Item coordinate data:
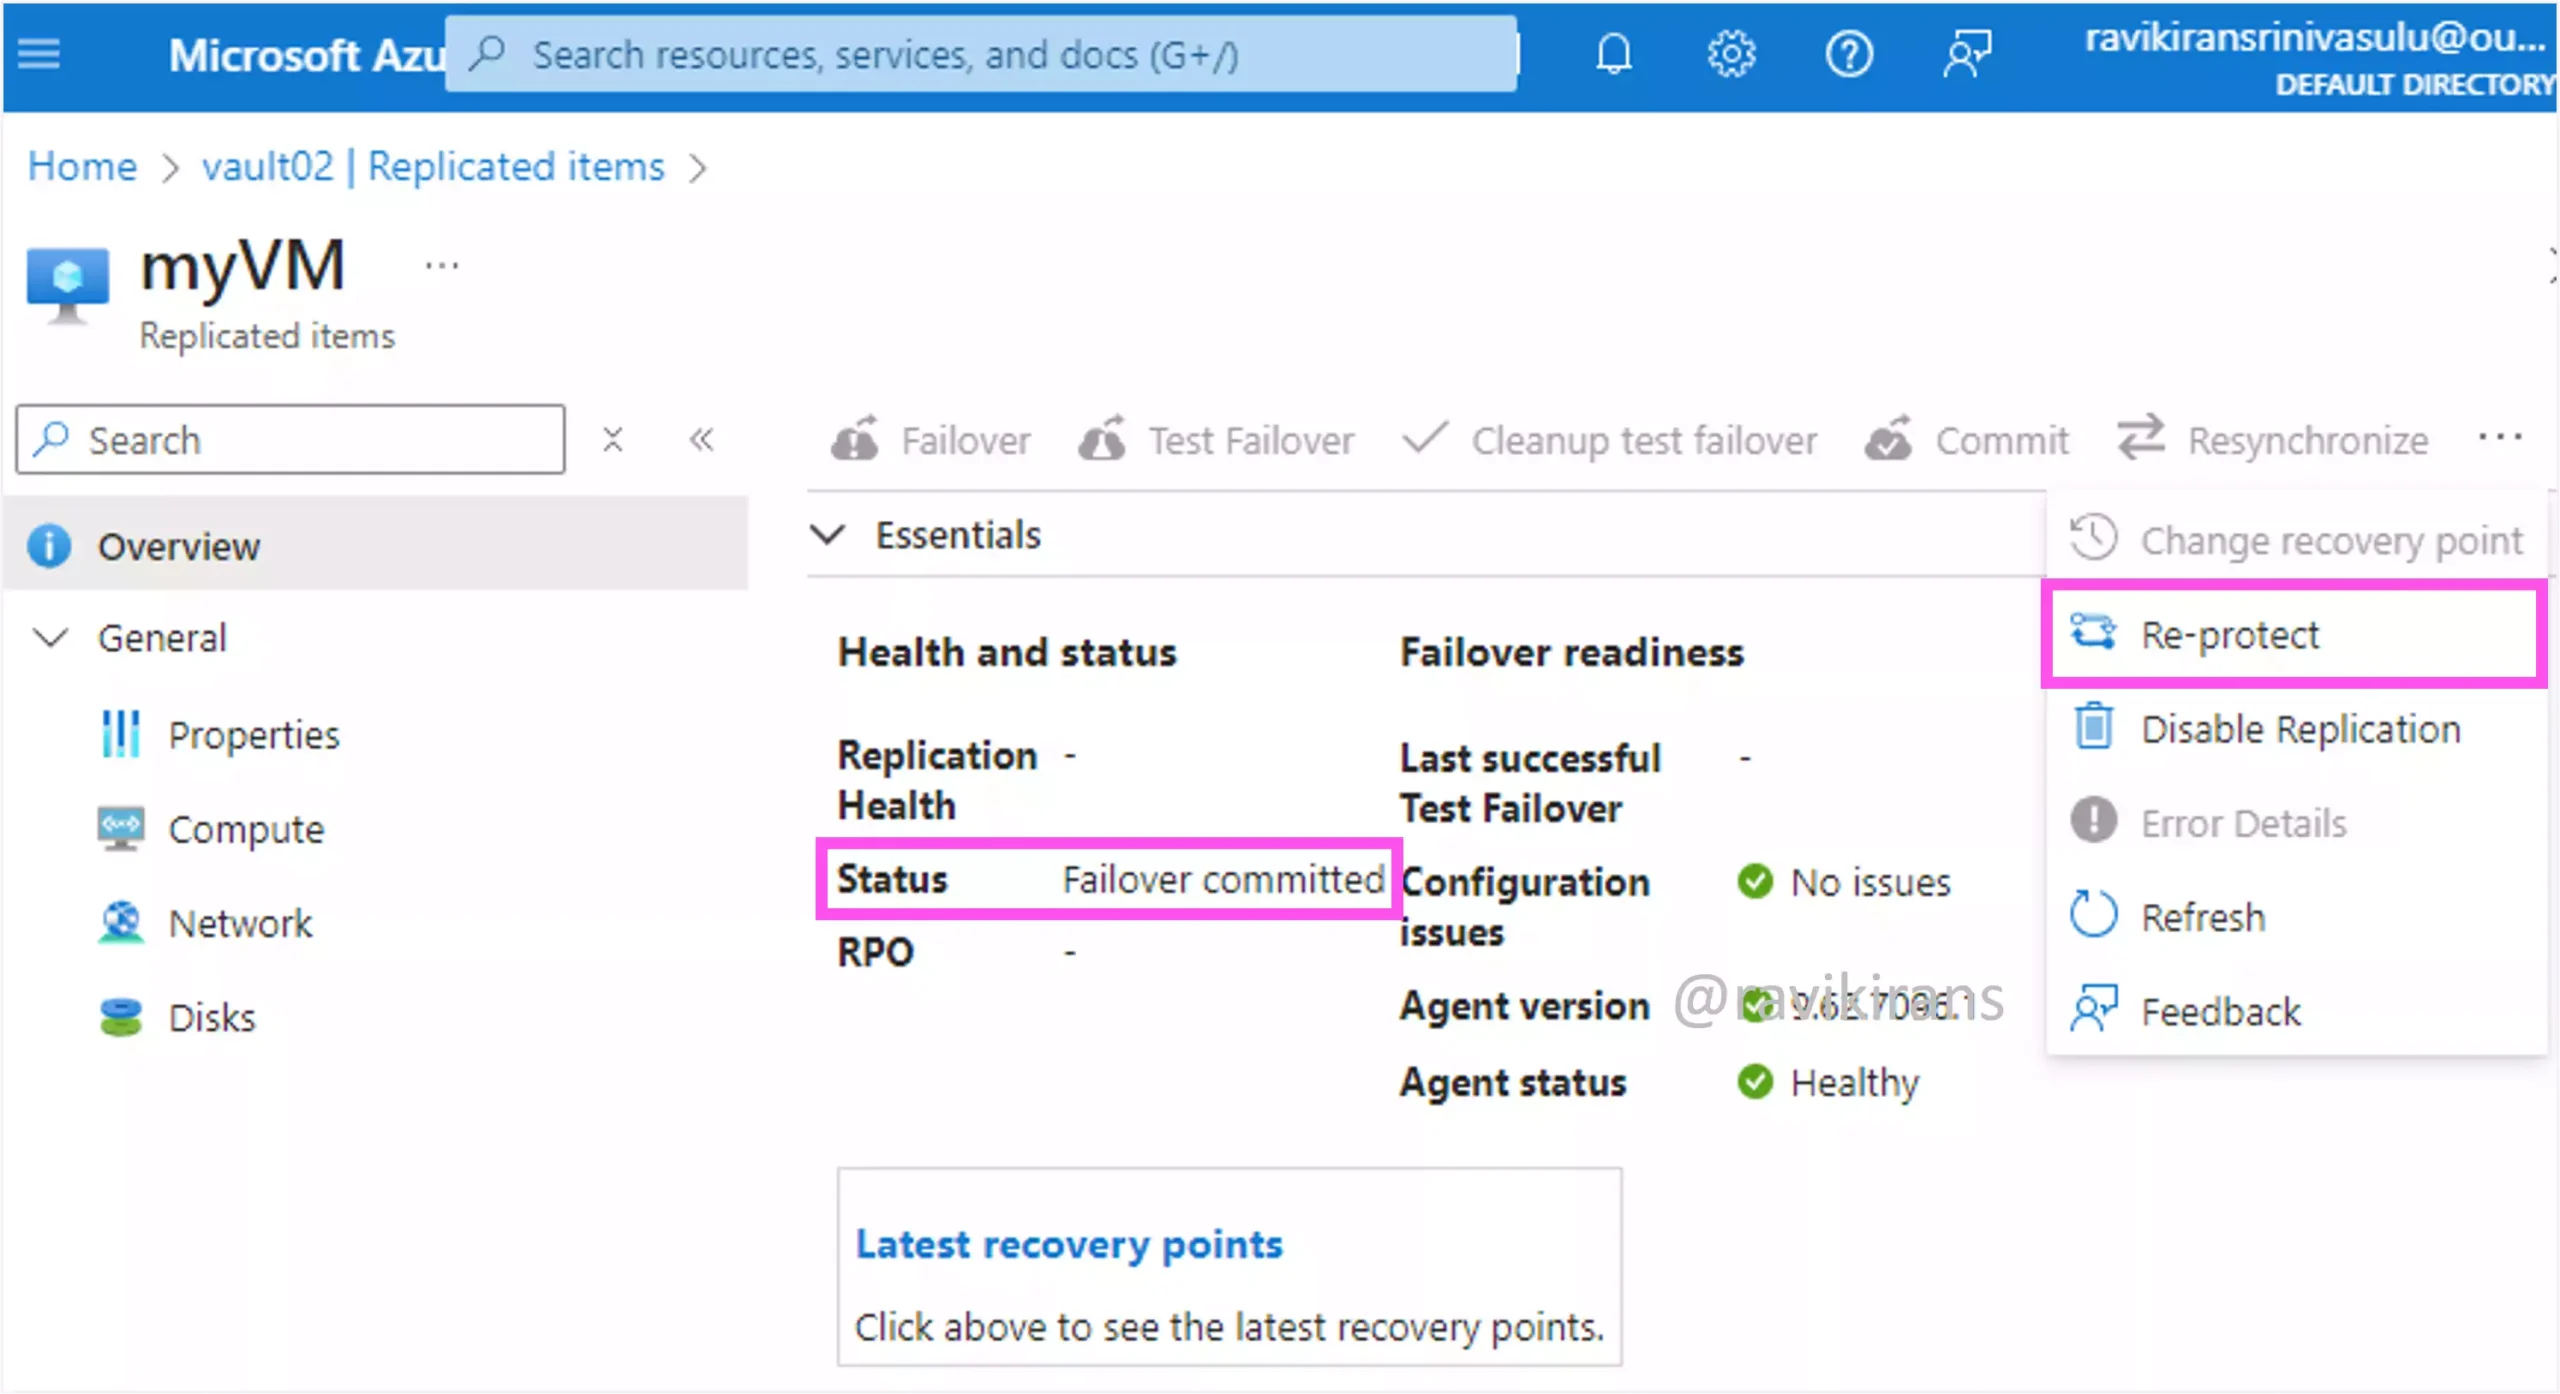Click the Refresh option in dropdown menu
This screenshot has height=1394, width=2560.
tap(2201, 915)
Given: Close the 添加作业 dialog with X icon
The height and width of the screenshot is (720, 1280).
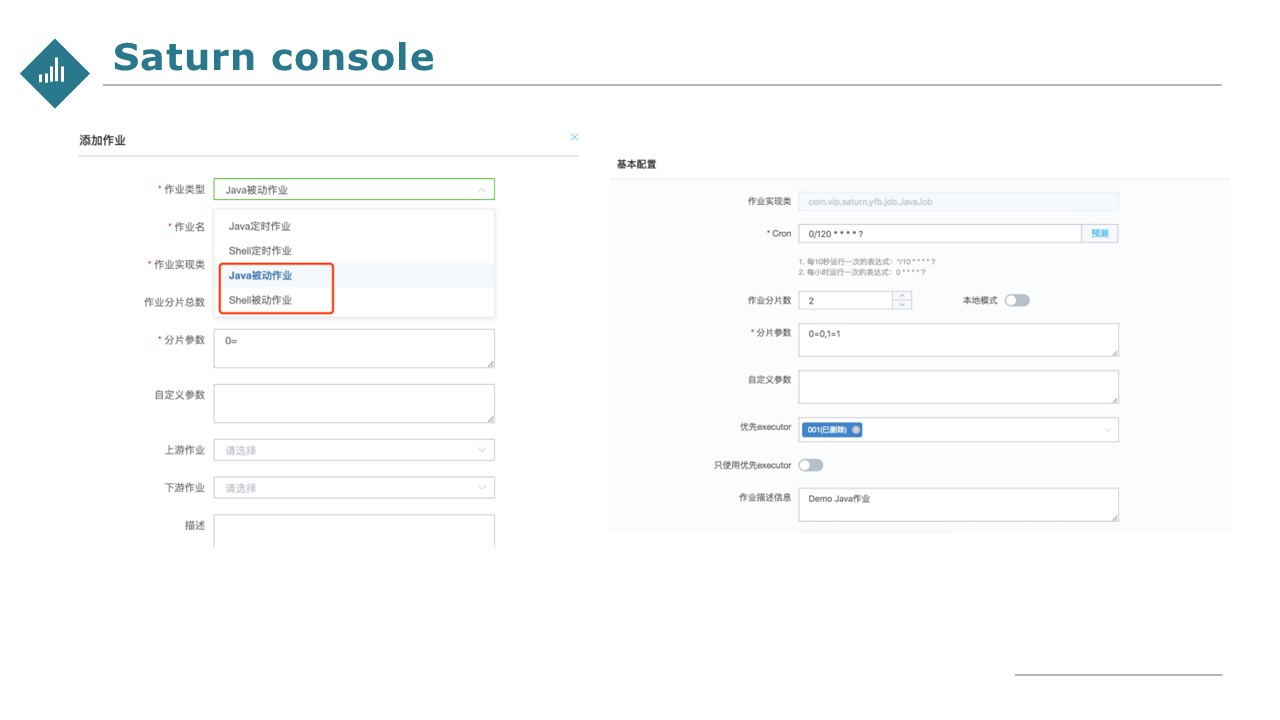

(Aim of the exercise) Pull out each line in the rows above that contains the word "width", copying it unchanged.

(Solution to this exercise)
This screenshot has height=1394, width=2560.
The height and width of the screenshot is (720, 1280).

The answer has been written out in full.